_What you will do:_
- A) Name every person mentioned in the article below about preparing for Iran to retaliate.
- B) Pick up the article on preparing for Iran to retaliate after its last sentence and keep writing it.

_Study text:_
□ □ □ □

Prepare for Iran to retaliate
On Thursday, President Trump gave Iranian Supreme Leader Ayatollah Ali Khamenei and the regime he has led for more than 35 years an ultimatum: start negotiating over your nuclear programme, or face the full consequences. He would allow another two weeks, at most, for Tehran to prove its willingness to negotiate sincerely.
The armchair warriors on cable TV news are gloating about how great the operation turned and how resolute Trump proved to be, but none appear particularly interested in the first, second and third order effects of the decision
The two weeks, however, was only two days. Trump's decision to drop 30,000-pound bunker-buster bombs on Fordow, Iran's deeply-buried underground uranium enrichment facility, as well as on facilities at Natanz and Isfahan, was the culmination of eight days of deliberations within the Trump administration. It was a long eight days for Trump, no doubt, with Senator Lindsey Graham on one side urging him to take care of Iran's nuclear programme militarily; former Fox News host Tucker Carlson was on the other, counselling the president to stick with his 'America First' principles of non-interventionism.

□ □ □ □

_Entries supplied:_
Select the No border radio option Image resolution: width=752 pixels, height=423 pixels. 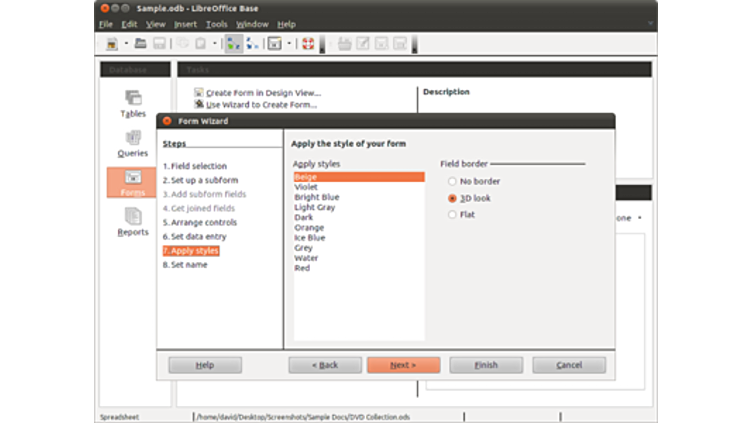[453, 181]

□ □ □ □

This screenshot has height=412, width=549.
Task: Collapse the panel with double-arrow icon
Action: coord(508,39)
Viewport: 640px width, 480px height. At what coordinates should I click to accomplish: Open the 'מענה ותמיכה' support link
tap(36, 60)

□ □ □ □

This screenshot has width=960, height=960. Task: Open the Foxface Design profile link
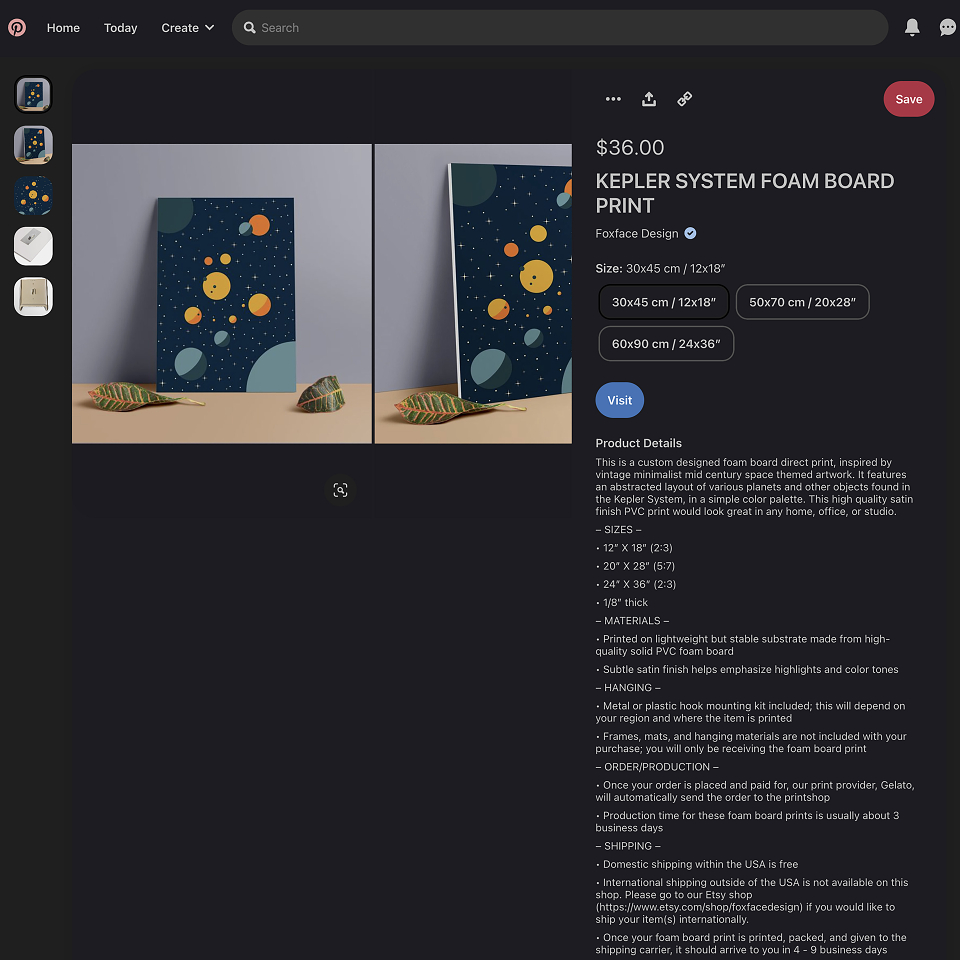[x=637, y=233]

□ □ □ □

_Answers given:_
- A) President Trump, Ayatollah Ali Khamenei, Senator Lindsey Graham, Tucker Carlson

- B)
Ultimately, Trump split the baby – or at least tried to. The way the White House describes it, Trump is taking decisive military action on Iran without getting bogged down in another long, drawn-out, convoluted mess in the Middle East. There will be no regime change as Israeli prime minister Benjamin Netanyahu wants, nor will there be US boots on Iranian soil. Trump shared these details with Fox host Sean Hannity, and added that all of the Iranian nuclear sites targeted were completely destroyed.
But let's face it: America's capabilities were never in dispute. The question wasn't whether the United States could bomb buildings both above and below ground, but whether bombing was the right way to address the Iranian nuclear issue. The armchair warriors on cable TV news are gloating about how great the operation turned and how resolute Trump proved to be, but none appear particularly interested in the first, second and third order effects of the decision. And there are plenty to mention.
The most immediate consequence will be Iranian retaliation. Khamenei has virtually assured that some kind of military retaliation against US bases in the region will occur. There are plenty of those bases around, and Tehran has quite a few options at its disposal. By entering a war Israel started, Trump has now opened up the possibility of US troops having targets on their backs. While the Iranians have used perhaps as many as half of their ballistic missile inventory against Israel over the past eight days, there are still hundreds upon hundreds of them available to sail across the Persian Gulf into an American military installation.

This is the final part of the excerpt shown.